Task item:
Identify every line in the records below that contains the word "target", and reproduce each one.

[Information]

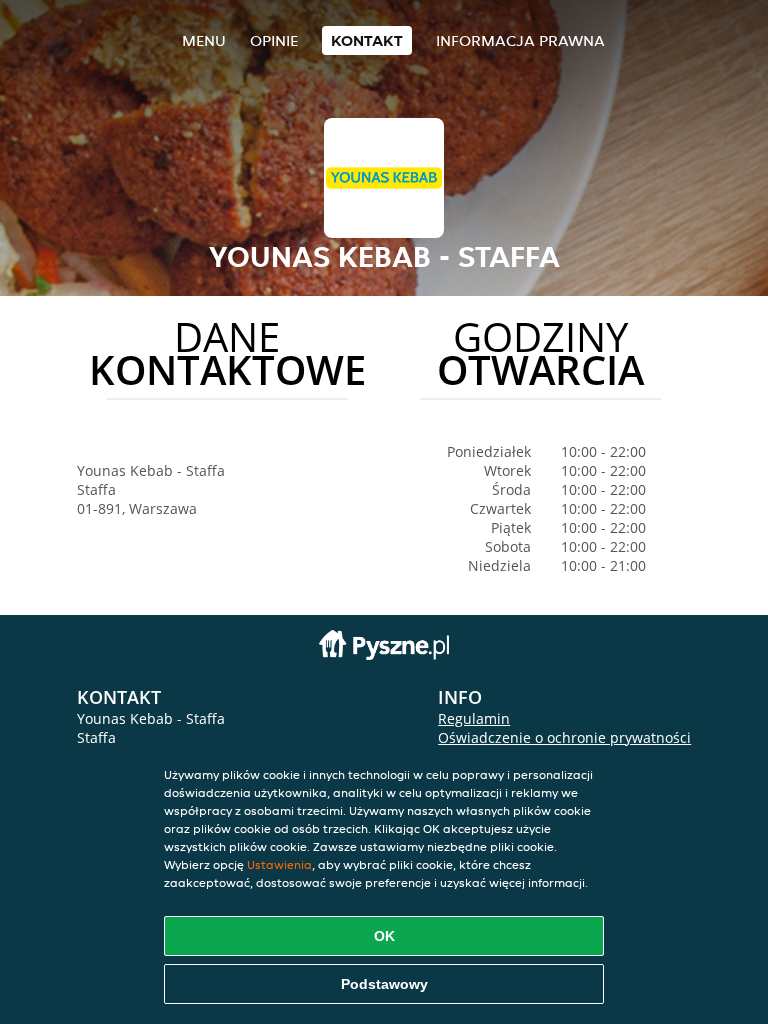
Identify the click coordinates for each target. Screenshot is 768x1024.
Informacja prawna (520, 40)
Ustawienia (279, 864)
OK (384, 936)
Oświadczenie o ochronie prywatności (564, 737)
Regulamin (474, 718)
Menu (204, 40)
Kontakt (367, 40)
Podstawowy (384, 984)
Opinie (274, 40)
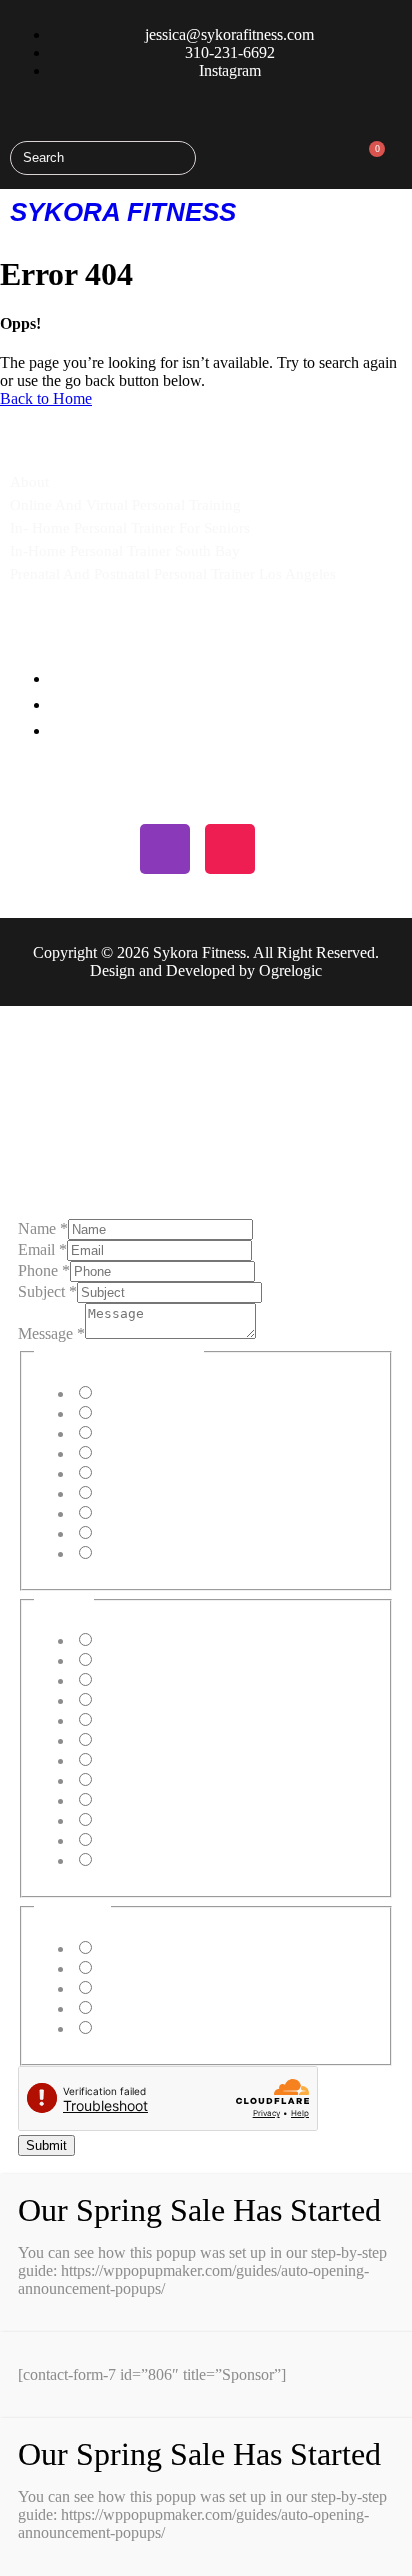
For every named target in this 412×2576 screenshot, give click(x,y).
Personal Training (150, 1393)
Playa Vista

[/Information]

Written response:
Identify the click coordinates for each target. Screenshot is 768x1024.
For every named target in this 412×2576 screenshot, give click(x,y).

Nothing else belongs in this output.